Since period tracking app Clue was launched in 2013, the femtech industry has continued to flourish and is projected to reach a market potential of $50bn by 2025.
“It’s been absolutely amazing in shedding light on a range of products created by women and addressing female needs previously not known to the investment community,” says Eirini Rapti, founder and CEO of inne, a natural contraceptive method powered by technology.
But female health technology is evolving beyond simple tracking apps, as innovators explore solutions which take into account other aspects of health data.
“Technology can provide data insights into women’s bodies with reliable trackers and diagnostics, connect them to experts easily and very importantly make use of data specific to women to adjust medication doses and pharmaceutical solutions,” Rapti tells MobiHealthNews ahead of the HIMSS - owner of MobiHealthNews - Health 2.0 European conference taking place in Helsinki this June.
It was her interest natural contraception which inspired Rapti to come up with the concept for hormone detection and monitoring system, inne.
Traditionally, women have relied on charting basal body temperature to predict fertility, but Rapti says the strict criteria required can make this difficult.
This led her to look deeper into biotech solutions to track hormones directly and eventually develop inne, which uses a saliva test with a small reader to interpret the data.
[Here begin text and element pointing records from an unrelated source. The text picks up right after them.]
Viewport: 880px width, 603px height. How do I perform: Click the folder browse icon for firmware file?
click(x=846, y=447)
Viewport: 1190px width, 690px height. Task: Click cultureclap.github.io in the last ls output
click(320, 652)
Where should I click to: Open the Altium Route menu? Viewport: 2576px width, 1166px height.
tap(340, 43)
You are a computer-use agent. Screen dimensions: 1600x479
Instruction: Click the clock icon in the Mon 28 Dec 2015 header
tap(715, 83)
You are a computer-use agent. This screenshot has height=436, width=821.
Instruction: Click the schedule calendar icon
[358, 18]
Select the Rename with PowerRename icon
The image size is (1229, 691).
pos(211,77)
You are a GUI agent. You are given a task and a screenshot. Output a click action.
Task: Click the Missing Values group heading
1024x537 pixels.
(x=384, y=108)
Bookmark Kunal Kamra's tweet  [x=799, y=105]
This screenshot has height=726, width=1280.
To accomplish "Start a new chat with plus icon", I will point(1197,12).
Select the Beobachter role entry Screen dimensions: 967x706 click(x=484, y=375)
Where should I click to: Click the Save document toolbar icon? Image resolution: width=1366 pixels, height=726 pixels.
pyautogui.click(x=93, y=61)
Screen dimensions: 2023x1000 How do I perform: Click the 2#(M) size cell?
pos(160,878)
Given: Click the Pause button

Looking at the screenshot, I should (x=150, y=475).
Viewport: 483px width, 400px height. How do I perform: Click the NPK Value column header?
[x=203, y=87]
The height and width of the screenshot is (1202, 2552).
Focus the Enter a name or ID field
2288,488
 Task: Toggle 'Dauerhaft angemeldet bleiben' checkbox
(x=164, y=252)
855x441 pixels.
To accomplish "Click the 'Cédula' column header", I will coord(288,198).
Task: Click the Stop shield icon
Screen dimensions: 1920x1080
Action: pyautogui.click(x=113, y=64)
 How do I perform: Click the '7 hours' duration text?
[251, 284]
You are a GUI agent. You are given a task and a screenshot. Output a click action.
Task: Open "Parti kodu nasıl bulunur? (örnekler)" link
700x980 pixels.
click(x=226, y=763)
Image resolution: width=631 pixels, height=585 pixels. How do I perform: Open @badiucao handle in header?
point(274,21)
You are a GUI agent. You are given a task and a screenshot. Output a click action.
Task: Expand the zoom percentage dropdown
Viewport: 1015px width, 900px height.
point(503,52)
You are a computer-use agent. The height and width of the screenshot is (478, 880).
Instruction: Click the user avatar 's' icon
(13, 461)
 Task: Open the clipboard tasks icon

The results are then presented through an app.
“Natural contraception is such a great alternative to hormonal methods, because it allows women to share the burden of contraception with their partners and openly talk about it with no taboos,” says Rapti.
EMPOWERING WOMEN IN THE MIDDLE EAST
Women’s digital healthcare platform Nabta Health also integrates its applications with other digital solutions including smart tests, medical devices, virtual care, machine learning and AI.
Co-founder and chief scientific officer Saba Alzabin says the hybrid system is the first of its kind in the Middle East and aims to provide a “personalised healthcare journey” which takes into consideration factors such as the user's nutrition, exercise, sleep, hormone levels, blood glucose levels and medical test results.
Alzabin founded Nabta in 2017 after being shocked to discover the lack of research into the female body while embarking on her PhD in molecular oncology and immunology at New York University.
This health discrepancy, she says, is particularly prevalent in the Middle East and North Africa (MENA) region.
“On this topic, the Middle East is way behind when it comes to being leaders in scientific advances and research, mostly due to bureaucracy and a lack of a supportive infrastructure and resources,” says Alzabin, who hails from Kuwait, but is now based in the UK.
Additionally, she says that women in the MENA are often held responsible for fertility issues, despite research suggesting growing infertility rates in men.
“There are also cultural stresses that prevent women in the region from addressing their health properly, such a lack of support or awareness on sexual health, and the importance of cervical and breast screening,” she explains.
Nabta is available in Arabic and includes access to more than 2,000 educational articles and tips on women's health. It is also culturally sensitive and features the Hijri calendar, which is followed by Muslim countries.
“At Nabta, we allow a woman to address manage her health at the comfort and privacy of her home, providing added value in a culture where some medical issues are not comfortably addressed or supported in a clinical setting,” Alzabin says.
Alzabin and Rapta will be demonstrating their products during a spotlight on women’s health session at the HIMSS Health 2.0 event in Helsinki on 13 June. MobiHealthNews is a HIMSS Media publication.